[Pixel coordinate grounding data]
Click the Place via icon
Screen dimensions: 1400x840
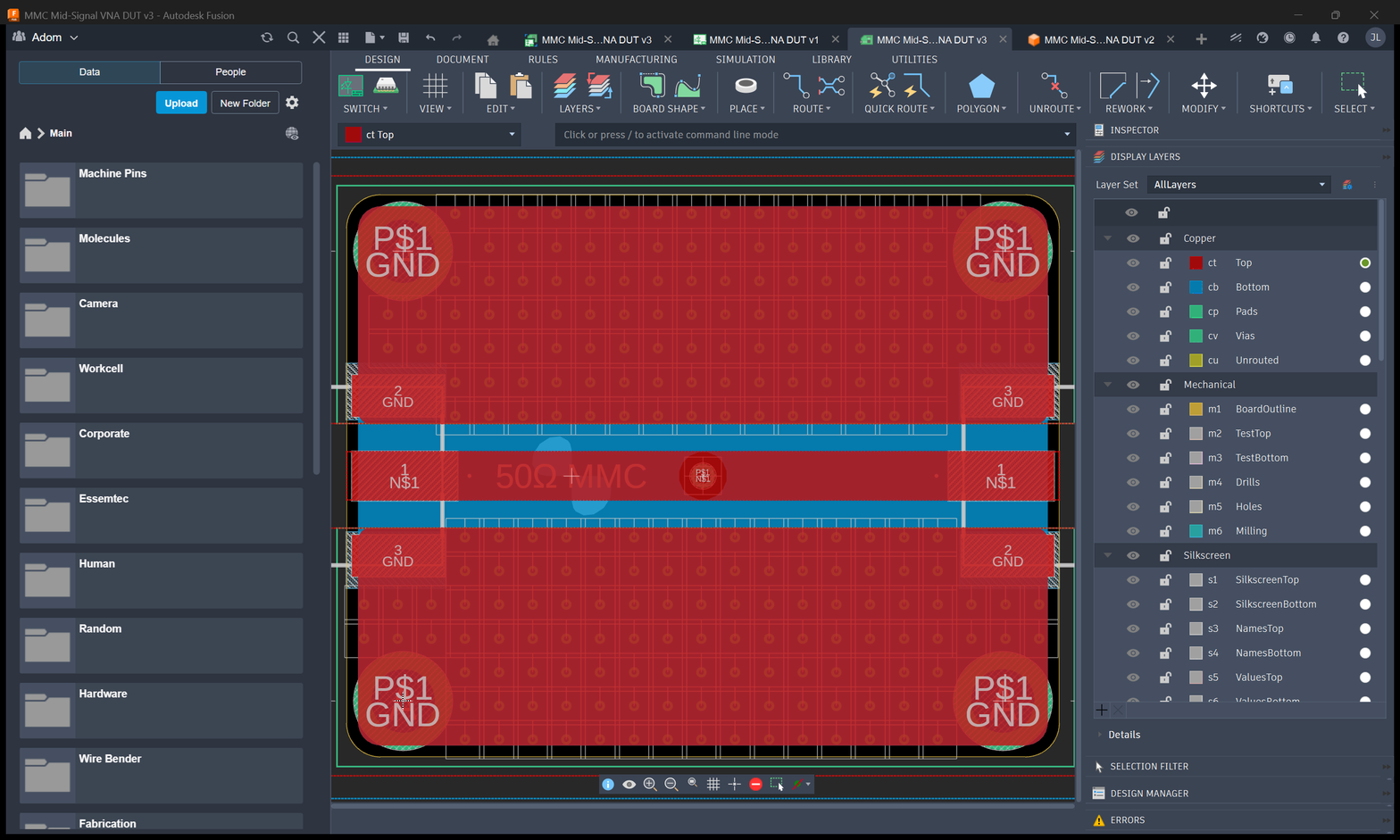point(746,86)
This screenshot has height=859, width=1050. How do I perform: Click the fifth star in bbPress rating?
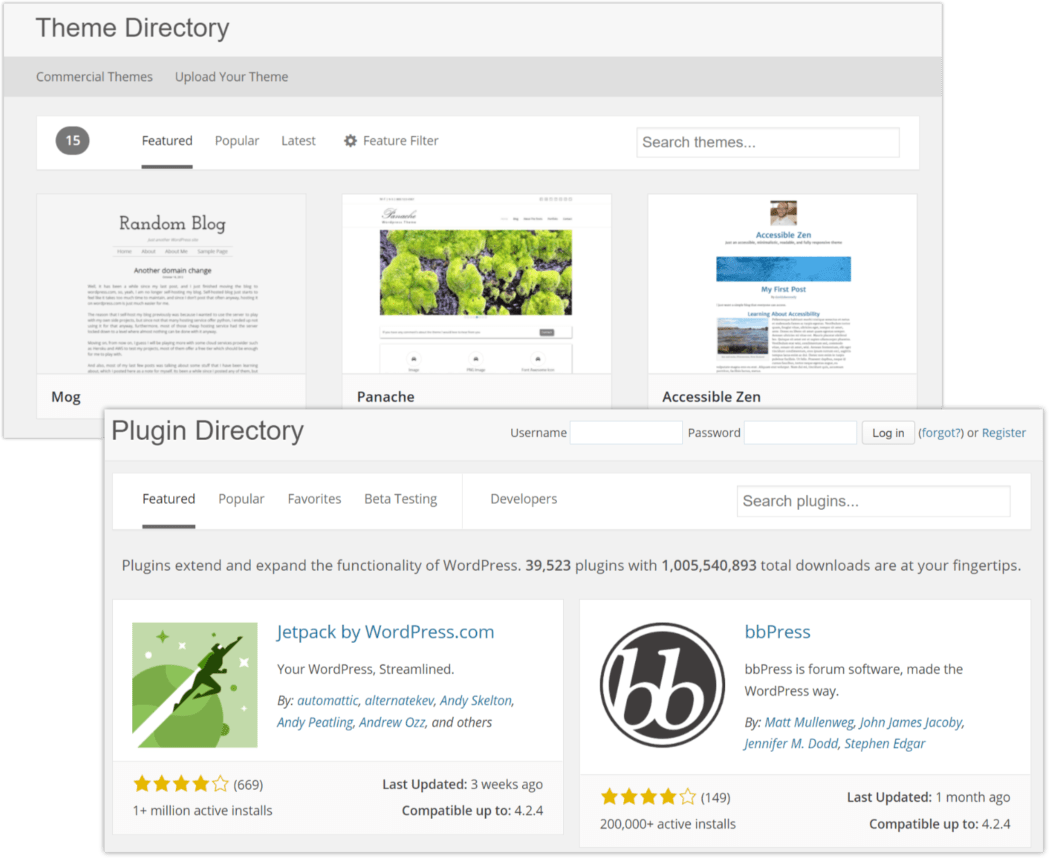point(686,797)
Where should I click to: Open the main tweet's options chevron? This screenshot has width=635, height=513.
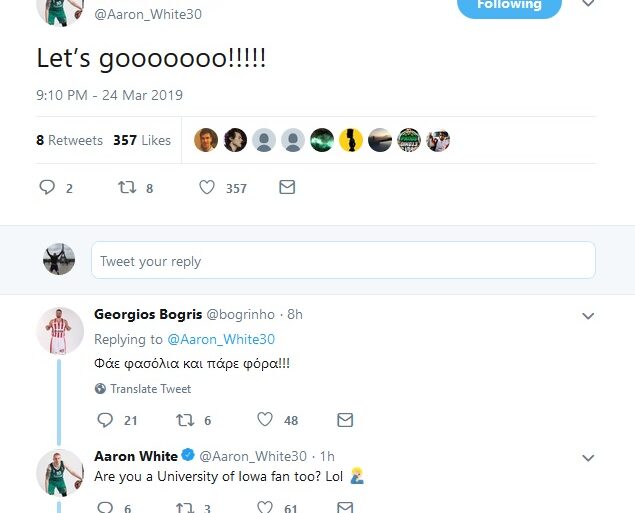point(589,4)

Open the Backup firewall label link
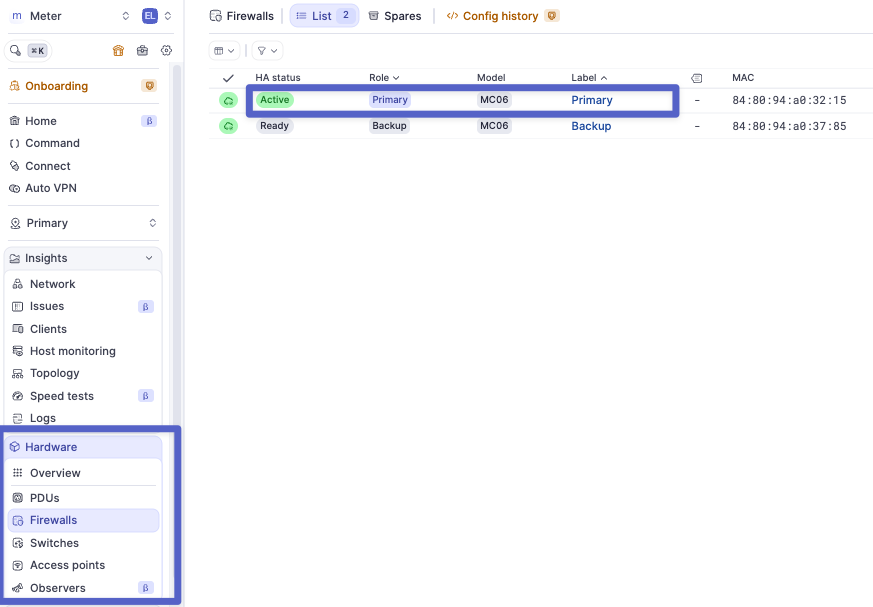click(591, 126)
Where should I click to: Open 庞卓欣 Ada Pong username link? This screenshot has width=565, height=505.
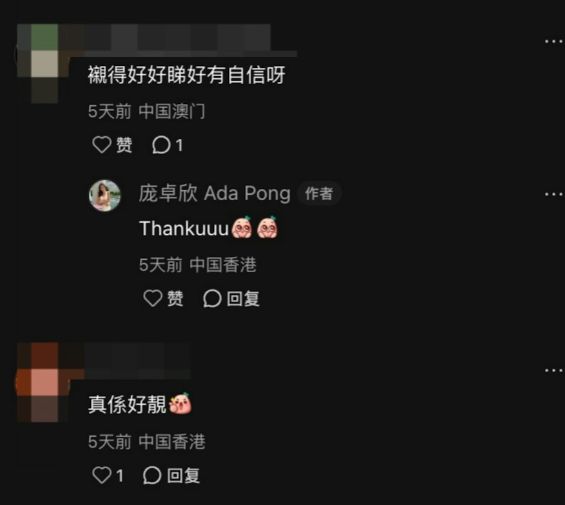[215, 194]
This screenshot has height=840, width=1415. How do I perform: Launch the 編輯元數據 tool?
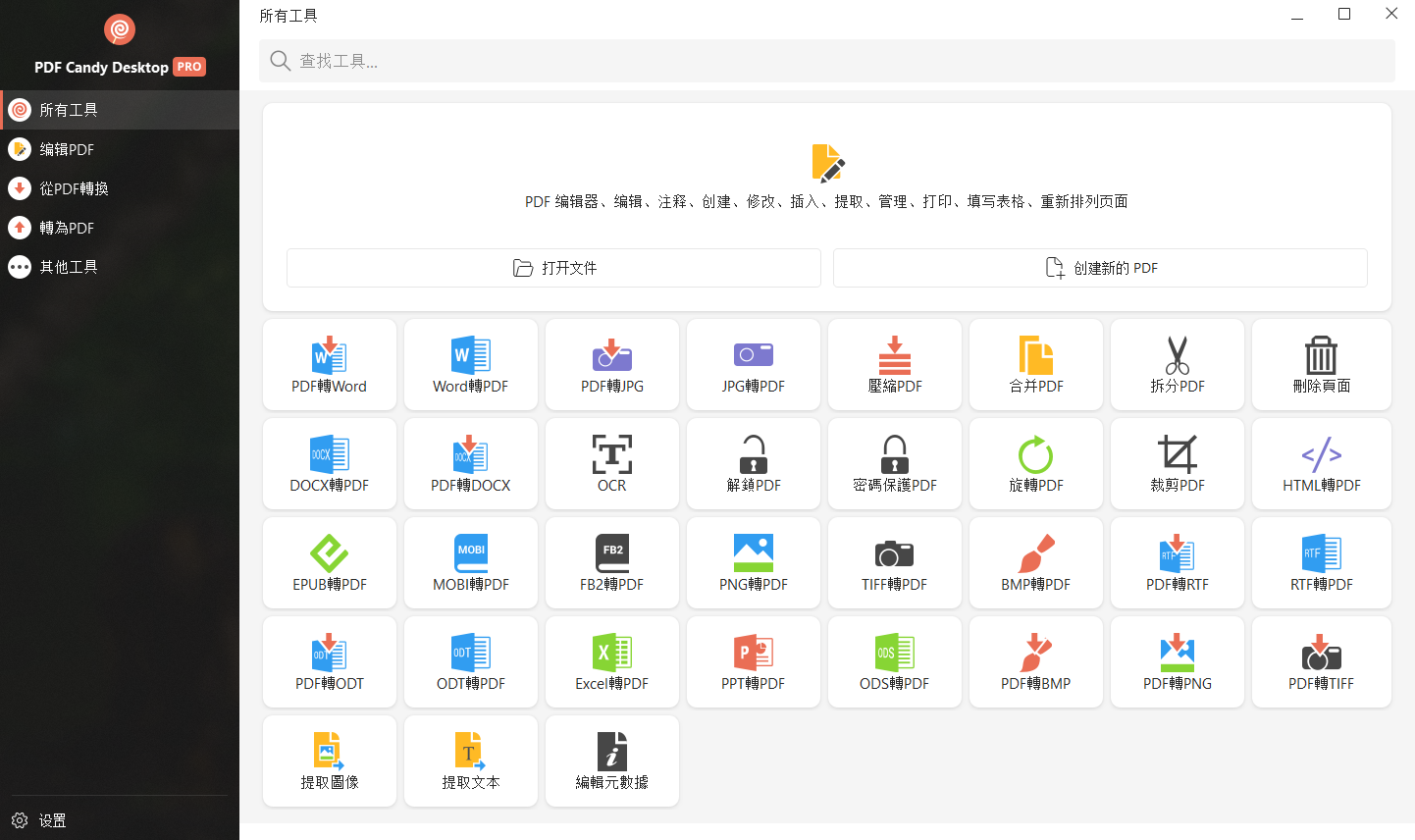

**EXERCISE:** Return each line above word for word. Skip the pictures.

**RESPONSE AREA:**
Click the Place via icon
Screen dimensions: 1400x840
point(746,86)
This screenshot has height=859, width=1050. How do I perform: Click the fifth star in bbPress rating?
point(686,797)
Where should I click to: Open the main tweet's options chevron? This screenshot has width=635, height=513.
point(589,4)

Open the Backup firewall label link
click(591, 126)
Where should I click to: Open 庞卓欣 Ada Pong username link? This screenshot has width=565, height=505.
[215, 194]
This screenshot has height=840, width=1415. How do I perform: Launch the 編輯元數據 tool?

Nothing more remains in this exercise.